(WHAT YOU WILL DO): Look through the listing underneath for "section", and copy every line that has it.

(SOURCE DATA):
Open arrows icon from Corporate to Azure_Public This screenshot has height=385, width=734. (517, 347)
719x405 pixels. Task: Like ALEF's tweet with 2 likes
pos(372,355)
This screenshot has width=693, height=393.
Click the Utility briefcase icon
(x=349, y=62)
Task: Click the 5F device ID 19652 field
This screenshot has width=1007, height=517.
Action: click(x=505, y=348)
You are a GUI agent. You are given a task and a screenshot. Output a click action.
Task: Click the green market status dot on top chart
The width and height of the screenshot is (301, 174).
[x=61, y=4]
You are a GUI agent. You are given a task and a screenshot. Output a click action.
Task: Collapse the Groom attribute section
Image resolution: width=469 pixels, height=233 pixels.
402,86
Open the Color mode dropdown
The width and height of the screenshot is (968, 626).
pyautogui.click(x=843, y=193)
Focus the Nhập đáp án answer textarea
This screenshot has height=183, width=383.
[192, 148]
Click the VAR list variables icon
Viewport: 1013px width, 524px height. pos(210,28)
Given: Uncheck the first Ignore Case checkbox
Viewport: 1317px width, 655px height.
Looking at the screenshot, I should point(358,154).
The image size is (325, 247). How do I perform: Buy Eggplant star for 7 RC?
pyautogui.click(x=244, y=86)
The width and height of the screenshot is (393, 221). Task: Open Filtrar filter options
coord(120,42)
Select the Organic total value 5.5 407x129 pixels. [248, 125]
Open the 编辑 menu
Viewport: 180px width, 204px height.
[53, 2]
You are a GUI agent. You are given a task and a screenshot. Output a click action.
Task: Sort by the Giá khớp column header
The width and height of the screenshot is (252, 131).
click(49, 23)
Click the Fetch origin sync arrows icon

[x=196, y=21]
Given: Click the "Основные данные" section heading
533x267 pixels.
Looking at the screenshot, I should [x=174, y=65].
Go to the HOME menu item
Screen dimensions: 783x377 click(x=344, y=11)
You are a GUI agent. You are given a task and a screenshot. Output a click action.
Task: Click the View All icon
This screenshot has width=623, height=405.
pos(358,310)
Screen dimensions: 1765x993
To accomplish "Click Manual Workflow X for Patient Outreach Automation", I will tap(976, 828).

(SOLUTION FOR THIS PROBLEM):
Task: Collapse the Groom attribute section
Given: Click the "Основные данные" section heading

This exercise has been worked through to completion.